**Exercise description**
The answer should be one number: how many lines in the records below contain the word "bottom".

Collected data entries:

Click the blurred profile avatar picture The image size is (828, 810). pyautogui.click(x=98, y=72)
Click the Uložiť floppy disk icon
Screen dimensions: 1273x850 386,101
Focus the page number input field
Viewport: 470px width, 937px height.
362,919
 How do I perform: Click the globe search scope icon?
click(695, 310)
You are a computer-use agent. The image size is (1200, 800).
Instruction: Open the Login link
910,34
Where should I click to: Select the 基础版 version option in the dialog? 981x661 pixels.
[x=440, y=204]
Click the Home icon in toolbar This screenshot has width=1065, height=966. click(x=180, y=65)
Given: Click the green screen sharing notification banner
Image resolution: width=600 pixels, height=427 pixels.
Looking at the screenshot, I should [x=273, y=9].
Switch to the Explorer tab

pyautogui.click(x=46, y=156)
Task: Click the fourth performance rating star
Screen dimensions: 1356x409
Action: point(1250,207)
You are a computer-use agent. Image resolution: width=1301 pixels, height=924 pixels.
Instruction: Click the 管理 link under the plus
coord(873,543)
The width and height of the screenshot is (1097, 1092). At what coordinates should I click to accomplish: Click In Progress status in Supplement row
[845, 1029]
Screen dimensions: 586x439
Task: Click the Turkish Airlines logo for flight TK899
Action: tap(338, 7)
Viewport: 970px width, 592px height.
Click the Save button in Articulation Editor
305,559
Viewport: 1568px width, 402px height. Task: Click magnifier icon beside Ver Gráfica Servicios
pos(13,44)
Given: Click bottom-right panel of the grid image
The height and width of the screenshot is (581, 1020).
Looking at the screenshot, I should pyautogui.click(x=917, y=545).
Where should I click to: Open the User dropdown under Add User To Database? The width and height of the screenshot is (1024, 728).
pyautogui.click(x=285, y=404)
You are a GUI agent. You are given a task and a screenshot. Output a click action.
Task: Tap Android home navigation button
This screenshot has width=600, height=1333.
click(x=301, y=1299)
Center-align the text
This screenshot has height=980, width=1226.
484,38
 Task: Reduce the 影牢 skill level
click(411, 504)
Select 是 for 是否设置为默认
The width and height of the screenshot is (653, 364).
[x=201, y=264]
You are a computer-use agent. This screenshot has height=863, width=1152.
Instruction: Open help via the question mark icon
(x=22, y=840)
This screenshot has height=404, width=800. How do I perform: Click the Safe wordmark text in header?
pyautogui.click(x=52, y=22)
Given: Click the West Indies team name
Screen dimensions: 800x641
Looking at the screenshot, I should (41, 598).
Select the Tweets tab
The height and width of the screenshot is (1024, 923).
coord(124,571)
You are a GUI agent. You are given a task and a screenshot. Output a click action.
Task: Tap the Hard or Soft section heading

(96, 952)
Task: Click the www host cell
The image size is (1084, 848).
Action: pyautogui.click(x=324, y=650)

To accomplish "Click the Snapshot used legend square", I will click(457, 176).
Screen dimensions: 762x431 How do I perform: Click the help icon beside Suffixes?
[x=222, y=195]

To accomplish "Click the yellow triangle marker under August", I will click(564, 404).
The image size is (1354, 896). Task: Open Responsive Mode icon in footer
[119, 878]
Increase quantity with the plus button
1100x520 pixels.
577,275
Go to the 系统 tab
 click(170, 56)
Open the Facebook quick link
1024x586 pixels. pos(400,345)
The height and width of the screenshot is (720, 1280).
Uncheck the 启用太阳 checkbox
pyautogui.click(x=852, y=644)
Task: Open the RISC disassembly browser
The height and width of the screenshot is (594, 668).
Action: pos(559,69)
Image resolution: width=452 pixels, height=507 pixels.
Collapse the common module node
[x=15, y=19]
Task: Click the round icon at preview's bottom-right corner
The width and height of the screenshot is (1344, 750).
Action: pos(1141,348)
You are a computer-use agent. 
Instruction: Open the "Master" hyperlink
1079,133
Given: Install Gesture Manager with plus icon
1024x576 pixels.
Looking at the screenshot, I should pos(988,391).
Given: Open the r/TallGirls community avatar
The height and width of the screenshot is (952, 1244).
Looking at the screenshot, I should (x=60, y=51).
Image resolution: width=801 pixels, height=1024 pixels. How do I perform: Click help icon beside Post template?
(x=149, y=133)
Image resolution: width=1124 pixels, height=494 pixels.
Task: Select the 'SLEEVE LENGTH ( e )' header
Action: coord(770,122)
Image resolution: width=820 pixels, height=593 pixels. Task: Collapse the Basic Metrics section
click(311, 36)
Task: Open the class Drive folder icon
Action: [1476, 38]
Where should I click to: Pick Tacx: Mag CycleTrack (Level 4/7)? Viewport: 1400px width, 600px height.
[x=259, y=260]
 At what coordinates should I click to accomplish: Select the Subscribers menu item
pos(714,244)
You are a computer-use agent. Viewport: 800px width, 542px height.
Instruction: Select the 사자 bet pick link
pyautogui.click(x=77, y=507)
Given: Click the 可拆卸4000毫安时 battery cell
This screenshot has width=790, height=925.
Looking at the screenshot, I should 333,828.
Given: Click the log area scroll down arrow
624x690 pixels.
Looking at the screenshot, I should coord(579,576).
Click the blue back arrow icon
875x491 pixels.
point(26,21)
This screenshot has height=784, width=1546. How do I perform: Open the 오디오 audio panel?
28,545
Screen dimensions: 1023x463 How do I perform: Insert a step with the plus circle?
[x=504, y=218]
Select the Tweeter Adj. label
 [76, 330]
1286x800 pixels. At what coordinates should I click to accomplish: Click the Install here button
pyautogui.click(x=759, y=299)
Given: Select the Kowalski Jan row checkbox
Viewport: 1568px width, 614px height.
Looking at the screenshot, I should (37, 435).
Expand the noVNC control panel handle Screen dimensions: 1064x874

**Worked solution**
2